▸ **Page text**
== Segment start ==
I agree with Michael.
Direct interaction with the images is a prerequisite for reading & understanding tarot (intuitively or not, I would say). It's surprising how many people forget that! Beyond this interraction, there are many ways of deepening our knowledge of the cards & our intuitive ability. Kabbalah is only one. My own interest is in myth, and I worked a fair amount on the mythic dimension of the cards (of course, myth and Kabbalah are not mutually exclusive). Some people are interested in the astrological correspondences. I am less so, because I really don't see the connection. A lifetime spent with tarot leaves us all plenty of avenues to explore in our own way and time.
As for swords: here's another view from the Kabbalistic. Pamela Colman Smith set her tarot in the late the Middle Ages - from the costumes, I'd say the cusp of the 14th-15th centuries (the middle of the Hundred Year War). There was at that time rigid codification of imagery - including, of course, the imagery of swords. From memory of my art history classes:
- Swords held upwards represented a salute before battle or combat; a rallying gesture (at any point of the battle); or - outside battles or combat, a sign that the sword was about to "fall" - ie in judgement, like Justice or the two royals. It is distinguishable from the salute or the rally because the figures who are holding up the sword are seated. A quick note: the figure of Justice, of course, predates Kabbalastic tradition by some centuries (at least, Kabbalistic tradition in the Greek world) - she is Themis, the goddess of Justice, a classical goddess (i.e. before Hellenistic times). She was taken up by the Romans, and by their inheritors in Europe.
- Swords held with their points to the ground signify homage: traditionally a sign used by knights to pay homage to their liege.
- Swords lying on the ground are a sign of defeat.
- Swords lying next to a prone person simply means the person is dead. There are many carvings in our cathedrals showing exactly the same figure as you see in the IV of Swords with a sword by his side. They are tombstones made above the grave of a knight. Knights were traditionally buried with their swords lain by their side or on top of them.
Of course that does not mean Pamela Colman Smith did not integrate her own esoteric interests: although in the case of the IV of Swords, I don't call chakra knowledge esoteric - it is an exoteric part of vedic medicine, which anyone familiar with India - or even interested - would have known - India being, in 1909, part of the British Empire.
== Segment end ==
Collected data:
== Segment start ==
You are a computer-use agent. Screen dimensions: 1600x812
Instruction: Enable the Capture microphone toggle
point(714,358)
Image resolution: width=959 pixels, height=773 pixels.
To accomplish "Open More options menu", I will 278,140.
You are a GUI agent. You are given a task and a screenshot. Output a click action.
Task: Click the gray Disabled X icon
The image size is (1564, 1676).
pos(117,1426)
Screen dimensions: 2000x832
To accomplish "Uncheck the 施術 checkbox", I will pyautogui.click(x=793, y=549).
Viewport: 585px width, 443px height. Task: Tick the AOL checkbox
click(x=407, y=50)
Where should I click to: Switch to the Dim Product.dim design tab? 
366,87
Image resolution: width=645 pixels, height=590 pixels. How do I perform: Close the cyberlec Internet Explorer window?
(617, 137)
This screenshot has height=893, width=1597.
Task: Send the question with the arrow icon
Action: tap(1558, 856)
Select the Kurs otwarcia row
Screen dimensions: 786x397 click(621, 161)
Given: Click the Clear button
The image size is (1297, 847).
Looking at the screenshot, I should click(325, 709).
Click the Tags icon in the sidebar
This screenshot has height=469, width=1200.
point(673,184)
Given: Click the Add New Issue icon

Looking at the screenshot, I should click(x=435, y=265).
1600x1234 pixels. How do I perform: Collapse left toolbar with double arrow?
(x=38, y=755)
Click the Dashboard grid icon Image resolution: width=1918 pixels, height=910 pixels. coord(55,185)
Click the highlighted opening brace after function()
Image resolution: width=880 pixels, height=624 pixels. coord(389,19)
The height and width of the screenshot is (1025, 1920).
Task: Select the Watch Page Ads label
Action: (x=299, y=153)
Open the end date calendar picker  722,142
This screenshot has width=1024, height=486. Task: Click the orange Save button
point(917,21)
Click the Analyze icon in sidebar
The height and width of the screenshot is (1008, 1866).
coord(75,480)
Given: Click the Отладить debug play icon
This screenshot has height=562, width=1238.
== Segment end ==
▸ **Instructions**
• A. In the tarot post, what do swords lying on the ground signify?
• B. Reproduce the tarot post word for word between "- Swords held with" and "sign of defeat.", inclusive.

▸ **Solutions to the problems**
• A. A sign of defeat.

• B.
- Swords held with their points to the ground signify homage: traditionally a sign used by knights to pay homage to their liege.
- Swords lying on the ground are a sign of defeat.